职业：利用生物传感器和光遗传学对工程代谢进行闭环控制

• 批准号: 1751840
• 负责人: Jose Avalos
• 金额: $ 52.48万
• 依托单位: Princeton University
• 依托单位国家: 美国
• 项目类别: Continuing Grant
• 财政年份: 2018
• 资助国家: 美国
• 起止时间: 2018-06-01 至 2023-05-31
• 项目状态: 已结题
• 来源: https://www.nsf.gov/awardsearch/showAward?AWD_ID=1751840&HistoricalAwards=false
• 关键词: CAREER; Closed; loop; control; engineered

Biotechnology can produce a vast number of valuable products from renewable sources. One barrier to making these products economically is our inability to easily redirect cellular metabolism to maximize production. New technologies to significantly improve our ability to control engineered microorganisms, using light and biological sensors, will be developed. This strategy will enable feed-back controls, in which light signals used to fine-tune enzyme concentrations are informed by fluorescence signals from biosensors in real time.
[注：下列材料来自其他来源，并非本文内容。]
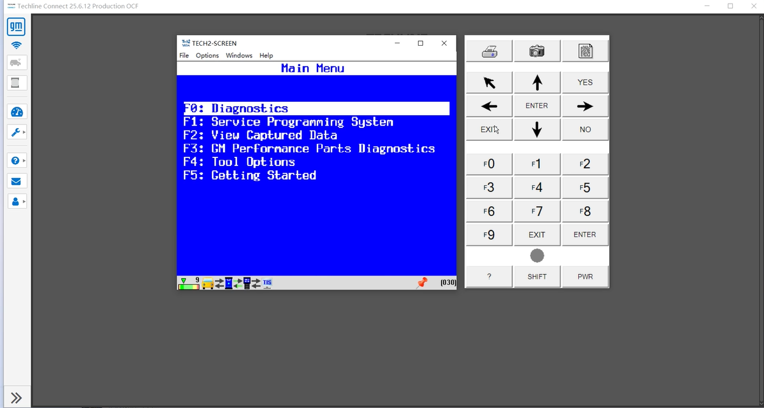The image size is (764, 408).
Task: Open the dashboard gauge icon in sidebar
Action: (16, 112)
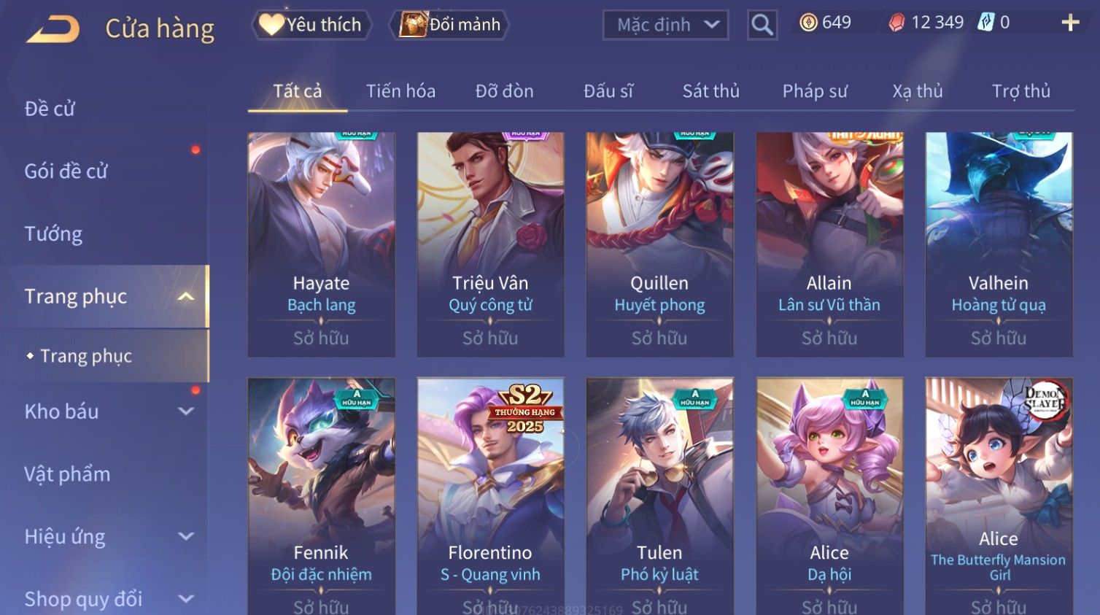The height and width of the screenshot is (615, 1100).
Task: Switch to the Pháp sư tab
Action: 815,91
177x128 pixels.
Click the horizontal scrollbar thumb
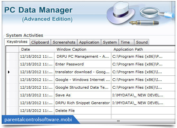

The approach will allow the development of entirely new technologies to control, optimize, and operate fermentations, as well as improve our basic understanding of how enzyme concentrations affect product formation. The results of this project will be incorporated into several courses currently taught. Outreach activities to two organizations with which the PI has been involved previously (Hispanics Inspiring Student's Performance and Achievement, and Society for the Advancement of Chicano/Hispanics and Native Americans in Science) will promote STEM-related careers among under-represented groups and encourage their participation in related research. The objective of this project is to develop a closed-loop control system for metabolic engineering using biosensors and optogenetics. Three components will be integrated in the same yeast strain: (i) a metabolic pathway to produce a chemical of interest; (ii) a biosensor to monitor the activity of said pathway; and (iii) optogenetic tools to control enzyme expression levels. This will allow fine-tuning of enzyme concentrations using light. These three components have been developed in separate yeast strains in the PI's lab. The first objective is to integrate all three components in a single yeast strain. Success will be demonstrated by the production of branched chain alcohols. The second objective is to adapt an existing optogenetic tool sensitive to red and infrared light to work orthogonally with the existing blue light system. This technology will open the door to new strategies to operate and optimize fermentations, such as by using periodic light pulses with feedback controls, providing unprecedented capabilities for operating, optimizing, and automating fermentations.This award reflects NSF's statutory mission and has been deemed worthy of support through evaluation using the Foundation's intellectual merit and broader impacts review criteria.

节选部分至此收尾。